• TASK TO CARRY OUT: Throughout the entries below, report every line where "agent" is found.
[[ GIVEN ENTRIES, beginning ]]
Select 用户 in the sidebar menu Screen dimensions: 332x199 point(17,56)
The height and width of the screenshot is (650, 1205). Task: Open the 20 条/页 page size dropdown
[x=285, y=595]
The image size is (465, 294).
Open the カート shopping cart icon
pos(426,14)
[[ GIVEN ENTRIES, end ]]
[[ GIVEN ENTRIES, beginning ]]
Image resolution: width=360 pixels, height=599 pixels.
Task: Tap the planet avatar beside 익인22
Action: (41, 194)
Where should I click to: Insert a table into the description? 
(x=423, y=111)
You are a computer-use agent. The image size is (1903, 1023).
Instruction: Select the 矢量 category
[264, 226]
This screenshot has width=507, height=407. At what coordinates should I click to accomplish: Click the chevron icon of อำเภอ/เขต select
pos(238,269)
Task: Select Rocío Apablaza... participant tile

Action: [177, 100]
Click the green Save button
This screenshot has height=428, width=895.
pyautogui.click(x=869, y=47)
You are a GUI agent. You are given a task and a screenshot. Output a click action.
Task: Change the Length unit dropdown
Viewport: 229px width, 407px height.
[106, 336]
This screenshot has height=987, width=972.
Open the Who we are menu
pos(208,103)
[[ GIVEN ENTRIES, end ]]
• RESPONSE TO THE TASK:
You are a computer-use agent. The image size is (1903, 1023).
You are a GUI agent. You are given a task and a screenshot. Output a click action.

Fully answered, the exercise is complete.